▼

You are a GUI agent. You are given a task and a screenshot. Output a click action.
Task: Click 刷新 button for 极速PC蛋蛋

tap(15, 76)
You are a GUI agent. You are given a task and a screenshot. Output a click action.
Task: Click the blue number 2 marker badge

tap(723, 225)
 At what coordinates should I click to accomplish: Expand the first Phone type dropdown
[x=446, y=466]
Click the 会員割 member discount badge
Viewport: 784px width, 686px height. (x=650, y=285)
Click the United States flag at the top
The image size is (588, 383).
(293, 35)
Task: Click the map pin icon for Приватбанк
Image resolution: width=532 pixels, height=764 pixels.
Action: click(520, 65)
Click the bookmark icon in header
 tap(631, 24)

▲

## [Work instructions]
Transcribe every line of the records, keeping each one exact.

## [Finished task]
You are a GUI agent. You are given a task and a screenshot. Output a click action.
Task: Click 刷新 button for 极速PC蛋蛋

tap(15, 76)
You are a GUI agent. You are given a task and a screenshot. Output a click action.
Task: Click the blue number 2 marker badge

tap(723, 225)
 At what coordinates should I click to accomplish: Expand the first Phone type dropdown
[x=446, y=466]
Click the 会員割 member discount badge
Viewport: 784px width, 686px height. (x=650, y=285)
Click the United States flag at the top
The image size is (588, 383).
(293, 35)
Task: Click the map pin icon for Приватбанк
Image resolution: width=532 pixels, height=764 pixels.
Action: click(520, 65)
Click the bookmark icon in header
 tap(631, 24)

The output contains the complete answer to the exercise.